Exercise directions – Return the following data line for line, with no changes.

Data provided –
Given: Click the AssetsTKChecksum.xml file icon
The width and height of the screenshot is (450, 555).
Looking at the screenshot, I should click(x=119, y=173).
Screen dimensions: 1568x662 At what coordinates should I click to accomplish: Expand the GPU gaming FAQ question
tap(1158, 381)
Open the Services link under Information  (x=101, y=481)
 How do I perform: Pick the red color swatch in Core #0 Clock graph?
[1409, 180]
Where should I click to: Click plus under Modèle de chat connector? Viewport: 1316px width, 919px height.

Reply –
Given: Click the AssetsTKChecksum.xml file icon
The width and height of the screenshot is (450, 555).
Looking at the screenshot, I should click(x=119, y=173).
Screen dimensions: 1568x662 At what coordinates should I click to accomplish: Expand the GPU gaming FAQ question
tap(1158, 381)
Open the Services link under Information  (x=101, y=481)
 How do I perform: Pick the red color swatch in Core #0 Clock graph?
[1409, 180]
Where should I click to: Click plus under Modèle de chat connector? Viewport: 1316px width, 919px height.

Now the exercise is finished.